[Mesa-dev] [PATCH 8/7] i965: Accurately bail on SIMD16 compiles.

Matt Turner mattst88 at gmail.com
Wed Mar 12 10:52:07 PDT 2014


On Wed, Mar 12, 2014 at 10:36 AM, Ian Romanick <idr at freedesktop.org> wrote:
> On 03/12/2014 02:51 AM, Ilia Mirkin wrote:
>> On Wed, Mar 12, 2014 at 4:28 AM, Kenneth Graunke <kenneth at whitecape.org> wrote:
>>> Ideally, we'd like to never even attempt the SIMD16 compile if we could
>>> know ahead of time that it won't succeed---it's purely a waste of time.
>>> This is especially important for state-based recompiles, which happen at
>>> draw time.
>>>
>>> The fragment shader compiler has a number of checks like:
>>>
>>>    if (dispatch_width == 16)
>>>       fail("...some reason...");
>>>
>>> This patch introduces a new no16() function which replaces the above
>>> pattern.  In the SIMD8 compile, it sets a "SIMD16 will never work" flag.
>>> Then, brw_wm_fs_emit can check that flag, skip the SIMD16 compile, and
>>> issue a helpful performance warning if INTEL_DEBUG=perf is set.  (In
>>> SIMD16 mode, no16() calls fail(), for safety's sake.)
>>>
>>> The great part is that this is not a heuristic---if the flag is set, we
>>> know with 100% certainty that the SIMD16 compile would fail.  (It might
>>> fail anyway if we run out of registers, but it's always worth trying.)
>>>
>>> Signed-off-by: Kenneth Graunke <kenneth at whitecape.org>
>>> ---
>>>  src/mesa/drivers/dri/i965/brw_fs.cpp         | 69 +++++++++++++++++++++++-----
>>>  src/mesa/drivers/dri/i965/brw_fs.h           |  4 ++
>>>  src/mesa/drivers/dri/i965/brw_fs_visitor.cpp | 44 +++++++++---------
>>>  3 files changed, 83 insertions(+), 34 deletions(-)
>>>
>>> I forgot to send this one out...it applies on top of the previous 7 patches.
>>>
>>> diff --git a/src/mesa/drivers/dri/i965/brw_fs.cpp b/src/mesa/drivers/dri/i965/brw_fs.cpp
>>> index 62848be..9ad80c5 100644
>>> --- a/src/mesa/drivers/dri/i965/brw_fs.cpp
>>> +++ b/src/mesa/drivers/dri/i965/brw_fs.cpp
>>> @@ -647,9 +647,8 @@ fs_visitor::emit_shader_time_write(enum shader_time_shader_type type,
>>>  }
>>>
>>>  void
>>> -fs_visitor::fail(const char *format, ...)

**DATA SECTION:**

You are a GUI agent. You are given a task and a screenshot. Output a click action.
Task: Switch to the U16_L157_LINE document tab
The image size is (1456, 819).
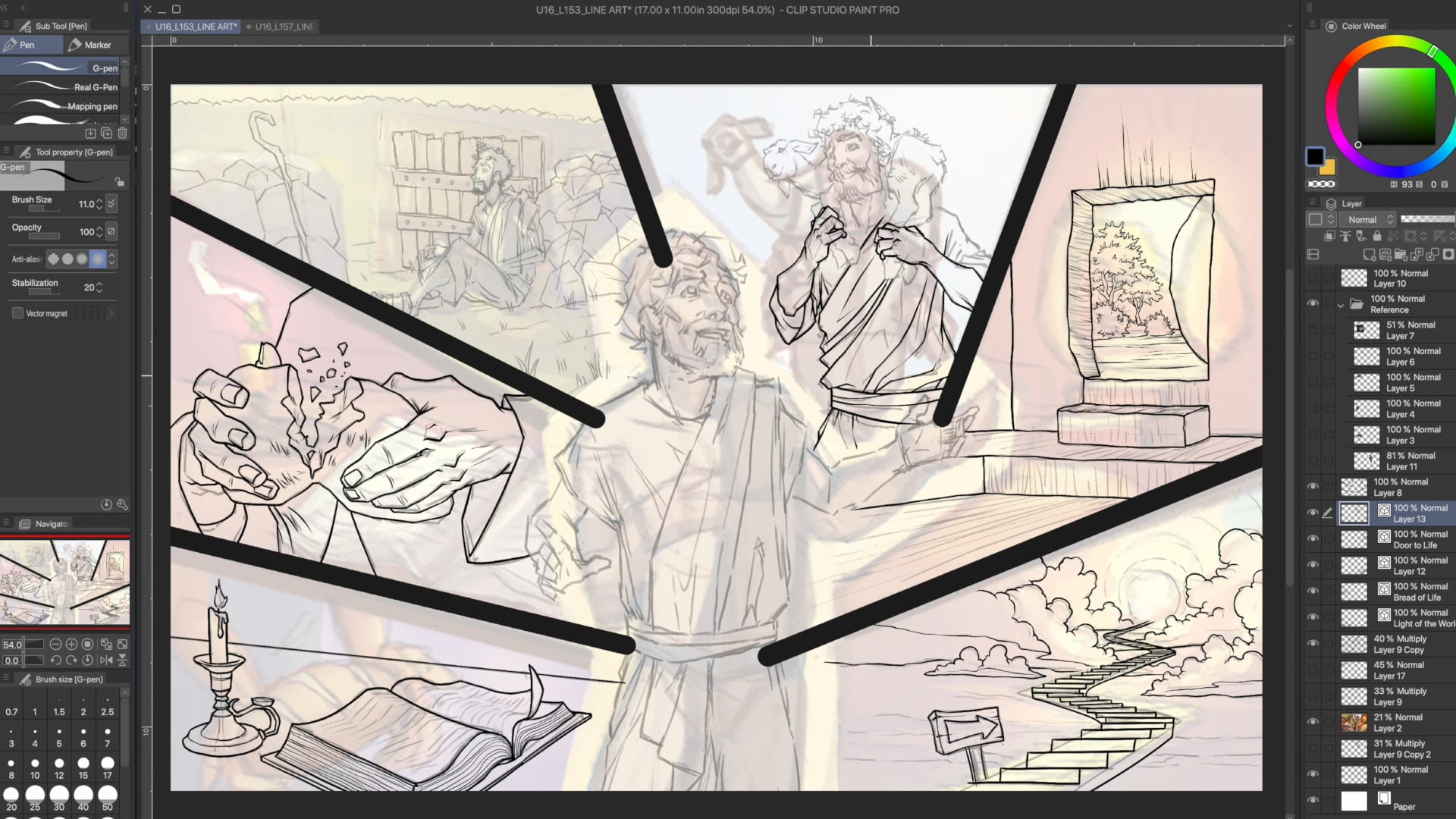click(x=284, y=27)
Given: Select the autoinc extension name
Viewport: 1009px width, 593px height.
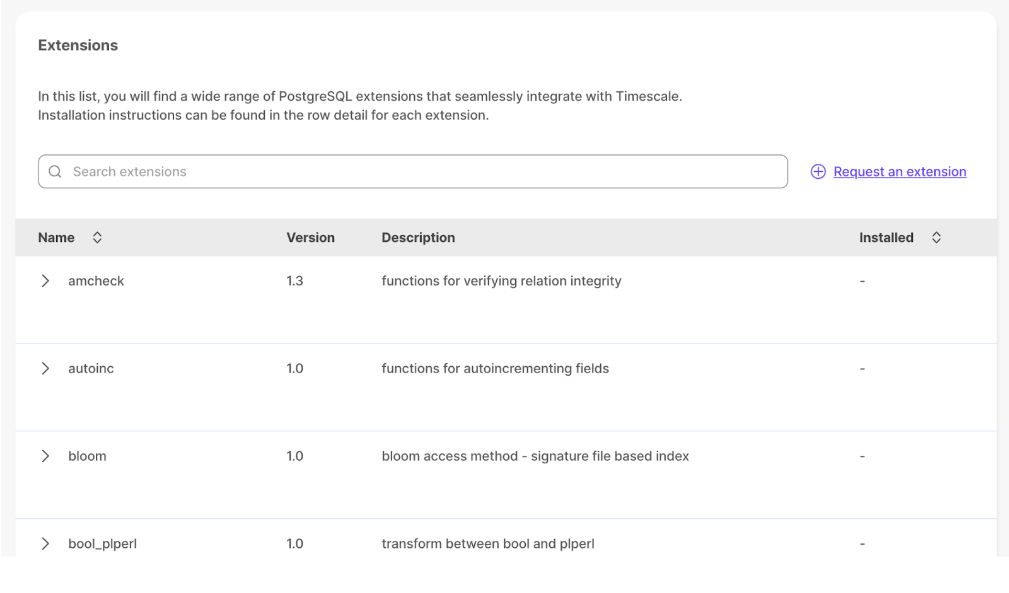Looking at the screenshot, I should pos(91,369).
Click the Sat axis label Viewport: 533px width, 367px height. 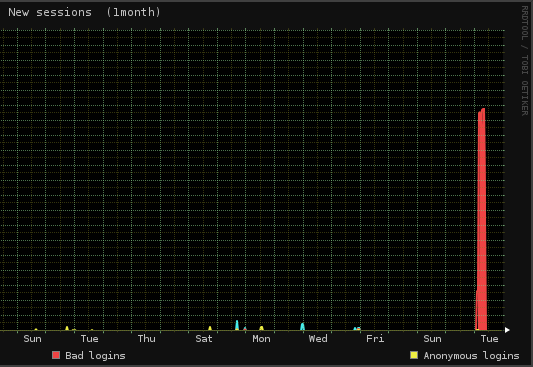(x=204, y=339)
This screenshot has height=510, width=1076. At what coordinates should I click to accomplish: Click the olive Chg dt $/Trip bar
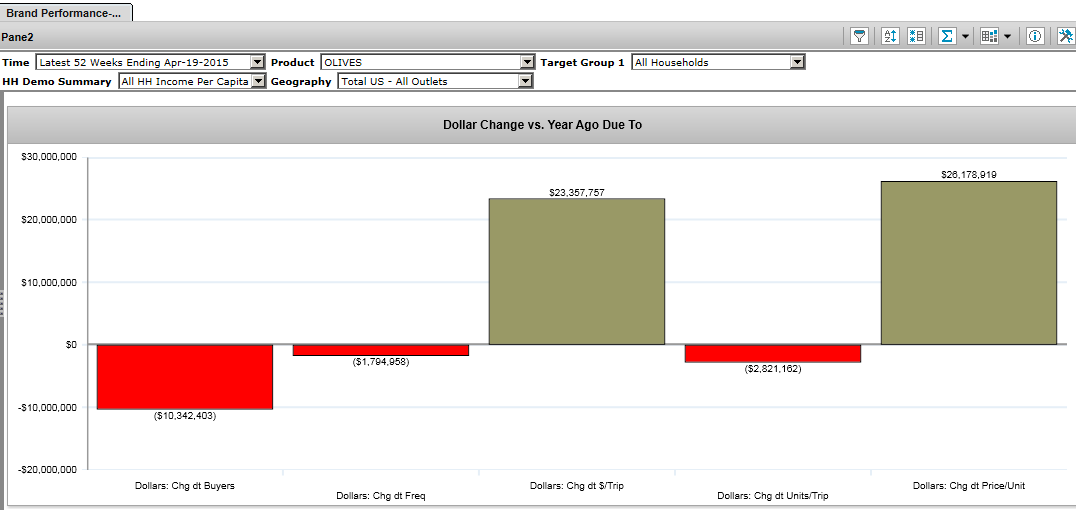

**SHORT EXERCISE A:** List every person named in the mailing-list message about SIMD16 compiles.
**SHORT EXERCISE B:** Continue the mailing-list message about SIMD16 compiles from the point where it stops.
The records aren't needed for this work.

**ANSWER A:** Matt Turner, Ian Romanick, Ilia Mirkin, Kenneth Graunke

**ANSWER B:**
>>> +fs_visitor::vfail(const char *format, va_list va)
>>>  {
>>> -   va_list va;
>>>     char *msg;
>>>
>>>     if (failed)
>>> @@ -657,9 +656,7 @@ fs_visitor::fail(const char *format, ...)
>>>
>>>     failed = true;
>>>
>>> -   va_start(va, format);
>>>     msg = ralloc_vasprintf(mem_ctx, format, va);
>>> -   va_end(va);
>>>     msg = ralloc_asprintf(mem_ctx, "FS compile failed: %s\n", msg);
>>>
>>>     this->fail_msg = msg;
>>> @@ -669,6 +666,49 @@ fs_visitor::fail(const char *format, ...)
>>>     }
>>>  }
>>>
>>> +void
>>> +fs_visitor::fail(const char *format, ...)
>>> +{
>>> +   va_list va;
>>> +
>>> +   va_start(va, format);
>>> +   vfail(format, va);
>>> +   va_end(va);
>>> +}
>>> +
>>> +/**
>>> + * Mark this program as impossible to compile in SIMD16 mode.
>>> + *
>>> + * During the SIMD8 compile (which happens first), we can detect and flag
>>> + * things that are unsupported in SIMD16 mode, so the compiler can skip
>>> + * the SIMD16 compile altogether.
>>> + *
>>> + * During a SIMD16 compile (if one happens anyway), this just calls fail().
>>> + */
>>> +void
>>> +fs_visitor::no16(const char *format, ...)
>>> +{
>>> +   va_list va;
>>> +
>>> +   va_start(va, format);
>>> +
>>> +   if (dispatch_width == 16) {
>>> +      vfail(format, va);
>>
>> I think there's a va_end() missing in this path. Not sure what the
>> end-effect of that is, but I'm pretty sure that the recommendation is
>> to always end the list before returning.
>
> I don't know about that.  On some implementations, va_start and va_end
> are macros that introduce a new block.  You can imagine an
> implementation like:
>
> typedef intptr_t va_list;
>
> #define va_start(va, last) \
>     do { \
>         void *__va_temp; \
>         va = ((intptr_t)(void *)&last) + sizeof(last)
>
> #define va_arg(va, type) \
>     (__va_temp = (void *) va, va += sizeof(type), *(type *) __va_temp)
>
> #define va_end(va) \
>     } while (0)
>
> This exact implementation doesn't work because it doesn't align the
> pointers, but the general idea is valid.
>
> I know that some implementations of varargs.h  used to work that way.
> ANSI C may require that stdarg.h be more civilized.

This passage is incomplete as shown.